__PROBLEM STATEMENT__
Rewrite all of the items below as a numbered list, leaving out any blank lines.

__SUPPLIED DATA__
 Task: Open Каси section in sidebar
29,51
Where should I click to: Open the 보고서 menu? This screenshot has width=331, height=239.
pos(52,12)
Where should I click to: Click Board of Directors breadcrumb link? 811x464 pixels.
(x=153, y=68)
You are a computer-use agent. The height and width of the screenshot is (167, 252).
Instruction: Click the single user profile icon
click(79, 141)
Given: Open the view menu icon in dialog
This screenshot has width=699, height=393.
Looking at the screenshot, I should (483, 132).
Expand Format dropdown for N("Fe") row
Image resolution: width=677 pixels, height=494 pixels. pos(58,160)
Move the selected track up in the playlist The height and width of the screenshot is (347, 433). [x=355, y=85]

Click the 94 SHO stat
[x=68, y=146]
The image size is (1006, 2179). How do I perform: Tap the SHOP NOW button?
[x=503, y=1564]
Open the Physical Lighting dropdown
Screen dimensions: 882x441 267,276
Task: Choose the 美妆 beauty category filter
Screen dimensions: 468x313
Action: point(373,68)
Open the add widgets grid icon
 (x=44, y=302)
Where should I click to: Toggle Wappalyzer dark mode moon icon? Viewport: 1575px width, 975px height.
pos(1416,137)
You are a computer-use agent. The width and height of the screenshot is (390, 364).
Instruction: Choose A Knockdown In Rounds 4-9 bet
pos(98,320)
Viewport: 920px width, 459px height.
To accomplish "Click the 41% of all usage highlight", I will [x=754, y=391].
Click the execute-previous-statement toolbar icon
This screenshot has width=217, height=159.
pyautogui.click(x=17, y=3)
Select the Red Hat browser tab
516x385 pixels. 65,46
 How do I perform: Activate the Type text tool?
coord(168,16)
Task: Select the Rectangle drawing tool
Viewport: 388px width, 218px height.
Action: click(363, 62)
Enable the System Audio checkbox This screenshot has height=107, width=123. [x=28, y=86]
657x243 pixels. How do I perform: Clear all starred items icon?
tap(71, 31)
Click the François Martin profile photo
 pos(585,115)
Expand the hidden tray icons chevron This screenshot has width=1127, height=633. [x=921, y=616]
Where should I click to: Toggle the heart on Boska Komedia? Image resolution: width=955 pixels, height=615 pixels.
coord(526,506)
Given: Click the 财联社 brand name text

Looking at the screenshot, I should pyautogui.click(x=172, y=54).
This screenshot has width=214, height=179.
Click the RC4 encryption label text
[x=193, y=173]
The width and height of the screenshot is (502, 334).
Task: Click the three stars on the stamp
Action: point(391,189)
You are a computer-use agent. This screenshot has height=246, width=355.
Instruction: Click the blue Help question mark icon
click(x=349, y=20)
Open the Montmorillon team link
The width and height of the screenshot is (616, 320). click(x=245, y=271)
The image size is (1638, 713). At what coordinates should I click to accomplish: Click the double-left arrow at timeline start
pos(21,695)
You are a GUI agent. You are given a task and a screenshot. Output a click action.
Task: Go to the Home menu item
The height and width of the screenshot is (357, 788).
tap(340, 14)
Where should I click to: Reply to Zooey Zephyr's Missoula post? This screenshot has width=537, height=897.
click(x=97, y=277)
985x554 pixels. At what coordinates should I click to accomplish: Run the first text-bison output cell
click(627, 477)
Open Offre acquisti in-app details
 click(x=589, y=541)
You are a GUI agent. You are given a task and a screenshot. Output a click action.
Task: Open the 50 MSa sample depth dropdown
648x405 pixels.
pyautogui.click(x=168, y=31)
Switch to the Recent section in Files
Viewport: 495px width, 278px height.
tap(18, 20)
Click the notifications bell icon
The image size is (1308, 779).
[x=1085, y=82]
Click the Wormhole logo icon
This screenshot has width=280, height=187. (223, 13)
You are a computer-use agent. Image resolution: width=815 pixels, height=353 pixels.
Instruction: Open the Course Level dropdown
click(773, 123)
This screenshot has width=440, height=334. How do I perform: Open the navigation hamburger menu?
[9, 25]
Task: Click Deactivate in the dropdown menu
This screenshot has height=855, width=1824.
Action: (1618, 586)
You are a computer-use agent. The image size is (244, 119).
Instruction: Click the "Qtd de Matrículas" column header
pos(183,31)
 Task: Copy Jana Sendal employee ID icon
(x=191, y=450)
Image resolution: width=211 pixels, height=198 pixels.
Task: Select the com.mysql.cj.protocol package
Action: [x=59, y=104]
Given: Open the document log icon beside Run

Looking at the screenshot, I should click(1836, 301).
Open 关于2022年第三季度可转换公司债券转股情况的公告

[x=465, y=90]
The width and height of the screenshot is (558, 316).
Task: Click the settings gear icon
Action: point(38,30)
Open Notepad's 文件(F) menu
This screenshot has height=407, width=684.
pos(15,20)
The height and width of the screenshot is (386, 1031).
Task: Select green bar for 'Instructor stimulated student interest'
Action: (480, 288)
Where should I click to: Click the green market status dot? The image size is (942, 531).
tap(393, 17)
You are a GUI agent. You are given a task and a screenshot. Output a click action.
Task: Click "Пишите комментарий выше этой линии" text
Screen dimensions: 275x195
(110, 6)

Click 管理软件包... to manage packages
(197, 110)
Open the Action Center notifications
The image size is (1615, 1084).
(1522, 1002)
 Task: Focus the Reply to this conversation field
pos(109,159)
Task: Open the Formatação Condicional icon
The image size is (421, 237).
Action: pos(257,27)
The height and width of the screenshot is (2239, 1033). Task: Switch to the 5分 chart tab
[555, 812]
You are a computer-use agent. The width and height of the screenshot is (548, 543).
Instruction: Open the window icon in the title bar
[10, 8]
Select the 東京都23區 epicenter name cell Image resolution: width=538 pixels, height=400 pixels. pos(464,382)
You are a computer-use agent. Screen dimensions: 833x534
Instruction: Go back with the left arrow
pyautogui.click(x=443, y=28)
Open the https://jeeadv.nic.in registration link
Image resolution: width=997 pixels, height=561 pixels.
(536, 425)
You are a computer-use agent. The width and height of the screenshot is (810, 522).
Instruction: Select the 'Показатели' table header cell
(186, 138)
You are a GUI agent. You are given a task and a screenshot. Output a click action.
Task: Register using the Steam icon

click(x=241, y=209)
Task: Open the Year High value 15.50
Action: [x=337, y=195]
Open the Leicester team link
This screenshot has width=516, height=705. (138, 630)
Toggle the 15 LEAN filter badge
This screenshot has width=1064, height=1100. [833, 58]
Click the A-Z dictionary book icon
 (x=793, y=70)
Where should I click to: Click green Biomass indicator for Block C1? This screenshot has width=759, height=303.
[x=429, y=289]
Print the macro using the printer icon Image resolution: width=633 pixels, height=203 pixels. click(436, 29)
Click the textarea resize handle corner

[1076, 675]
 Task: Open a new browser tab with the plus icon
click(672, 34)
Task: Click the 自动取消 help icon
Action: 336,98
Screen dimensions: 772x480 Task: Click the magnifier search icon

__RESULT FOR THIS TASK__
1.  Task: Open Каси section in sidebar
2. 29,51
3. Where should I click to: Open the 보고서 menu? This screenshot has width=331, height=239.
4. pos(52,12)
5. Where should I click to: Click Board of Directors breadcrumb link? 811x464 pixels.
6. (x=153, y=68)
7. You are a computer-use agent. The height and width of the screenshot is (167, 252).
8. Instruction: Click the single user profile icon
9. click(79, 141)
10. Given: Open the view menu icon in dialog
11. This screenshot has width=699, height=393.
12. Looking at the screenshot, I should (483, 132).
13. Expand Format dropdown for N("Fe") row
14. Image resolution: width=677 pixels, height=494 pixels. pos(58,160)
15. Move the selected track up in the playlist The height and width of the screenshot is (347, 433). [x=355, y=85]
16. Click the 94 SHO stat
17. [x=68, y=146]
18. The image size is (1006, 2179). How do I perform: Tap the SHOP NOW button?
19. [x=503, y=1564]
20. Open the Physical Lighting dropdown
21. Screen dimensions: 882x441 267,276
22. Task: Choose the 美妆 beauty category filter
23. Screen dimensions: 468x313
24. Action: point(373,68)
25. Open the add widgets grid icon
26.  (x=44, y=302)
27. Where should I click to: Toggle Wappalyzer dark mode moon icon? Viewport: 1575px width, 975px height.
28. pos(1416,137)
29. You are a computer-use agent. The width and height of the screenshot is (390, 364).
30. Instruction: Choose A Knockdown In Rounds 4-9 bet
31. pos(98,320)
32. Viewport: 920px width, 459px height.
33. To accomplish "Click the 41% of all usage highlight", I will [x=754, y=391].
34. Click the execute-previous-statement toolbar icon
35. This screenshot has width=217, height=159.
36. pyautogui.click(x=17, y=3)
37. Select the Red Hat browser tab
38. 516x385 pixels. 65,46
39.  How do I perform: Activate the Type text tool?
40. coord(168,16)
41. Task: Select the Rectangle drawing tool
42. Viewport: 388px width, 218px height.
43. Action: click(363, 62)
44. Enable the System Audio checkbox This screenshot has height=107, width=123. [x=28, y=86]
45. 657x243 pixels. How do I perform: Clear all starred items icon?
46. tap(71, 31)
47. Click the François Martin profile photo
48.  pos(585,115)
49. Expand the hidden tray icons chevron This screenshot has width=1127, height=633. [x=921, y=616]
50. Where should I click to: Toggle the heart on Boska Komedia? Image resolution: width=955 pixels, height=615 pixels.
51. coord(526,506)
52. Given: Click the 财联社 brand name text
53. Looking at the screenshot, I should pyautogui.click(x=172, y=54).
54. This screenshot has width=214, height=179.
55. Click the RC4 encryption label text
56. [x=193, y=173]
57. The width and height of the screenshot is (502, 334).
58. Task: Click the three stars on the stamp
59. Action: point(391,189)
60. You are a computer-use agent. This screenshot has height=246, width=355.
61. Instruction: Click the blue Help question mark icon
62. click(x=349, y=20)
63. Open the Montmorillon team link
64. The width and height of the screenshot is (616, 320). click(x=245, y=271)
65. The image size is (1638, 713). At what coordinates should I click to accomplish: Click the double-left arrow at timeline start
66. pos(21,695)
67. You are a GUI agent. You are given a task and a screenshot. Output a click action.
68. Task: Go to the Home menu item
69. The height and width of the screenshot is (357, 788).
70. tap(340, 14)
71. Where should I click to: Reply to Zooey Zephyr's Missoula post? This screenshot has width=537, height=897.
72. click(x=97, y=277)
73. 985x554 pixels. At what coordinates should I click to accomplish: Run the first text-bison output cell
74. click(627, 477)
75. Open Offre acquisti in-app details
76.  click(x=589, y=541)
77. You are a GUI agent. You are given a task and a screenshot. Output a click action.
78. Task: Open the 50 MSa sample depth dropdown
79. 648x405 pixels.
80. pyautogui.click(x=168, y=31)
81. Switch to the Recent section in Files
82. Viewport: 495px width, 278px height.
83. tap(18, 20)
84. Click the notifications bell icon
85. The image size is (1308, 779).
86. [x=1085, y=82]
87. Click the Wormhole logo icon
88. This screenshot has width=280, height=187. (223, 13)
89. You are a computer-use agent. Image resolution: width=815 pixels, height=353 pixels.
90. Instruction: Open the Course Level dropdown
91. click(773, 123)
92. This screenshot has width=440, height=334. How do I perform: Open the navigation hamburger menu?
93. [9, 25]
94. Task: Click Deactivate in the dropdown menu
95. This screenshot has height=855, width=1824.
96. Action: (1618, 586)
97. You are a computer-use agent. The image size is (244, 119).
98. Instruction: Click the "Qtd de Matrículas" column header
99. pos(183,31)
100.  Task: Copy Jana Sendal employee ID icon
101. (x=191, y=450)
102. Image resolution: width=211 pixels, height=198 pixels.
103. Task: Select the com.mysql.cj.protocol package
104. Action: [x=59, y=104]
105. Given: Open the document log icon beside Run
106. Looking at the screenshot, I should click(1836, 301).
107. Open 关于2022年第三季度可转换公司债券转股情况的公告
108. [x=465, y=90]
109. The width and height of the screenshot is (558, 316).
110. Task: Click the settings gear icon
111. Action: point(38,30)
112. Open Notepad's 文件(F) menu
113. This screenshot has height=407, width=684.
114. pos(15,20)
115. The height and width of the screenshot is (386, 1031).
116. Task: Select green bar for 'Instructor stimulated student interest'
117. Action: (480, 288)
118. Where should I click to: Click the green market status dot? The image size is (942, 531).
119. tap(393, 17)
120. You are a GUI agent. You are given a task and a screenshot. Output a click action.
121. Task: Click "Пишите комментарий выше этой линии" text
122. Screen dimensions: 275x195
123. (110, 6)
124. Click 管理软件包... to manage packages
125. (197, 110)
126. Open the Action Center notifications
127. The image size is (1615, 1084).
128. (1522, 1002)
129.  Task: Focus the Reply to this conversation field
130. pos(109,159)
131. Task: Open the Formatação Condicional icon
132. The image size is (421, 237).
133. Action: pos(257,27)
134. The height and width of the screenshot is (2239, 1033). Task: Switch to the 5分 chart tab
135. [555, 812]
136. You are a computer-use agent. The width and height of the screenshot is (548, 543).
137. Instruction: Open the window icon in the title bar
138. [10, 8]
139. Select the 東京都23區 epicenter name cell Image resolution: width=538 pixels, height=400 pixels. pos(464,382)
140. You are a computer-use agent. Screen dimensions: 833x534
141. Instruction: Go back with the left arrow
142. pyautogui.click(x=443, y=28)
143. Open the https://jeeadv.nic.in registration link
144. Image resolution: width=997 pixels, height=561 pixels.
145. (536, 425)
146. You are a computer-use agent. The width and height of the screenshot is (810, 522).
147. Instruction: Select the 'Показатели' table header cell
148. (186, 138)
149. You are a GUI agent. You are given a task and a screenshot. Output a click action.
150. Task: Register using the Steam icon
151. click(x=241, y=209)
152. Task: Open the Year High value 15.50
153. Action: [x=337, y=195]
154. Open the Leicester team link
155. This screenshot has width=516, height=705. (138, 630)
156. Toggle the 15 LEAN filter badge
157. This screenshot has width=1064, height=1100. [833, 58]
158. Click the A-Z dictionary book icon
159.  (x=793, y=70)
160. Where should I click to: Click green Biomass indicator for Block C1? This screenshot has width=759, height=303.
161. [x=429, y=289]
162. Print the macro using the printer icon Image resolution: width=633 pixels, height=203 pixels. click(436, 29)
163. Click the textarea resize handle corner
164. [1076, 675]
165.  Task: Open a new browser tab with the plus icon
166. click(672, 34)
167. Task: Click the 自动取消 help icon
168. Action: 336,98
169. Screen dimensions: 772x480 Task: Click the magnifier search icon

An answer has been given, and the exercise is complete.